When Faith Funds, but Faithful Are Forgotten
For decades, millions of Hindu devotees have walked barefoot to the Vaishno Devi shrine, carrying offerings of gold, silver, and savings — not for personal gain, but in faith. That same faith helped build the Shri Mata vaishno devi Institute of Medical Excellence (SMVDIME) — a Rs 600 crore world-class medical institution, fully funded by the Shri Mata vaishno devi Shrine Board (SMVDSB).
But when the first MBBS admission list came out for the 2025-26 session, faith was met with disbelief. Out of 50 students, only 7 are Hindus — and just one Sikh. The rest, by demographic composition, don’t even represent the community whose faith and donations made this institute possible.
It’s a story of faith betrayed, representation erased, and silence institutionalized — all under the shadow of India’s holiest mountain.
A Temple’s Treasure, A Nation’s Question
The Shri Mata vaishno devi Shrine Board is not a government enterprise. It is an autonomous trust, sustained almost entirely by Hindu devotees’ offerings — donations that range from coins and jewelry to estates and corporate endowments.
This isn’t taxpayer money. It’s devotee money — sacred contributions made at one of Hinduism’s most revered pilgrimage sites. When the Board announced plans to build a state-of-the-art medical college in Reasi, it was hailed as a shining example of spiritual philanthropy — devotion turned into development.
But the latest admissions list has left that faith fractured. If a medical institute created by Hindu donations doesn’t ensure fair representation of Hindu students, the obvious question arises:
Who is this institution really for?
The Numbers That Tell a Story of Displacement
The figures are not just statistics — they are an indictment.
Out of 50 MBBS seats, only 7 belong to Hindu students, and 1 to a Sikh.
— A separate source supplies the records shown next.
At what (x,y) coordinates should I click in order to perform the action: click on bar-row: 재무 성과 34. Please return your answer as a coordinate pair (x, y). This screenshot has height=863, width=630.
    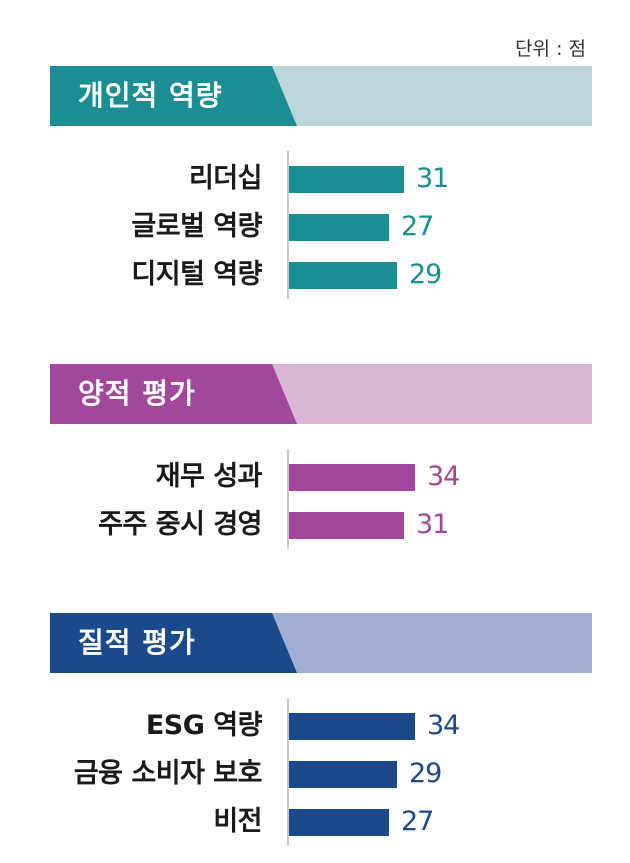
    Looking at the image, I should click on (315, 477).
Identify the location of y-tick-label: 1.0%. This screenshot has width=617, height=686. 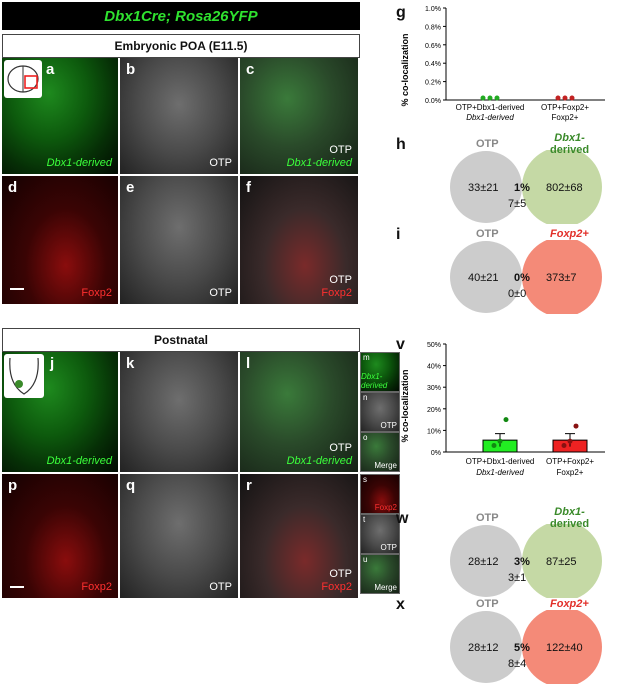
(433, 10).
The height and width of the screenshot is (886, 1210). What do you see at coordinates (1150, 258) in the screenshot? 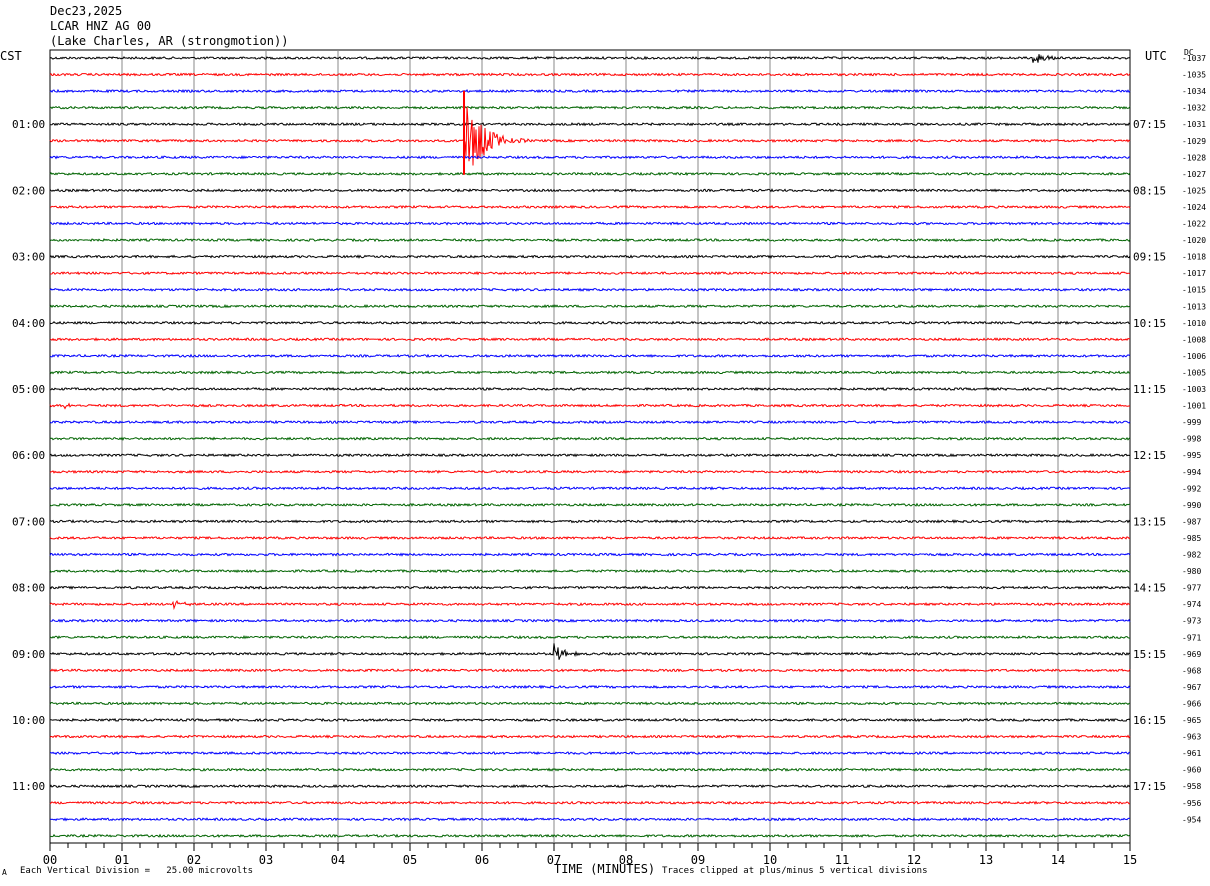
I see `utc-time-label: 09:15` at bounding box center [1150, 258].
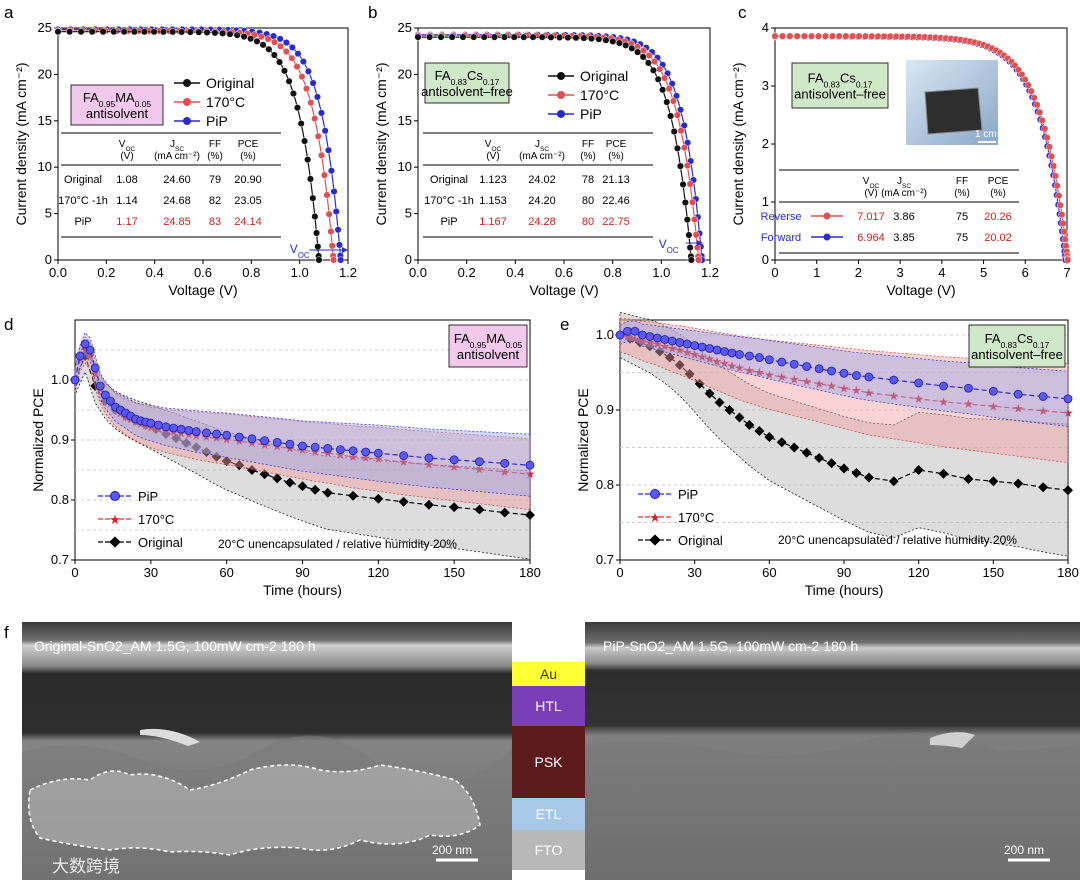 This screenshot has width=1080, height=887. I want to click on table-cell: 78, so click(588, 180).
The rest come from communities that make up the majority of Jammu & Kashmir’s population, where Hindus are now a marginalised minority — just 28.44% of the total.
That alone would raise eyebrows. But place it against the backdrop of a region scarred by Kashmiri Hindu exodus, mass killings, and decades of persecution, and it becomes something far darker:
A continuation of marginalization under a different name.
The question that many are now asking is simple:
How can a Hindu-funded, Hindu-administered institution end up discriminating against the very people who built it?
Legal Lines and Moral Loopholes
Let’s be clear — India’s Constitution forbids reservation purely on religious grounds. There are minority sub-quotas within the OBC or EWS categories in some states. Still, Jammu & kashmir has no such provision, and SMVDIME does not fall under any government minority reservation rule.
Which makes this situation even more perplexing.
If there is no constitutional mandate to skew representation, and the funding is entirely from Hindu devotees’ money, then what explains such a disproportionate outcome?
Critics argue this isn’t a legal loophole — it’s a moral failure. A failure of oversight by those managing an institution built on faith but seemingly run with political correctness at the cost of fairness.
The Silent Dispossession of Devotion
Faith-based institutions aren’t supposed to discriminate — but they are supposed to honour their community roots. SMVDIME’s founding spirit was clear: to serve Jammu’s people, especially the pilgrims’ children whose offerings made it possible.
But somewhere between policy paperwork and political optics, that purpose was lost.
When a Hindu-funded institution ends up excluding Hindu students, it’s not just about admissions — it’s about identity. It’s about a community that built something with faith, only to find itself written out of its own story.
And in a region where Hindus have already endured exodus, erasure, and existential threat, this feels less like an oversight — and more like a continuation of quiet cultural displacement.
The Cost of Faith — When Donations Lose Direction
Every rupee offered at the vaishno devi temple is intended to build schools, hospitals, or social projects that uplift society, while staying true to the shrine’s sanctity. But when the outcome of that charity fails the very community that funds it, it becomes philanthropy without accountability.
Devotees didn’t donate for exclusion.
They donated for empowerment.
And today, they have every right to ask where their faith, money, and trust have gone.
The Bottom Line: Faith Doesn’t Need Apology — It Needs Accountability
No one is asking for communal quotas or exclusionary policies. What’s being demanded is basic fairness — that a Hindu-funded, Hindu-administered institute should not become a symbol of Hindu underrepresentation.
When faith builds, but the faithful are forgotten, that’s not secularism — that’s systemic hypocrisy.
If the Shri Mata vaishno devi Shrine Board wants to restore trust, it must do more than issue press releases. It must audit its admissions, reaffirm its founding intent, and ensure that devotion is never taken for granted again.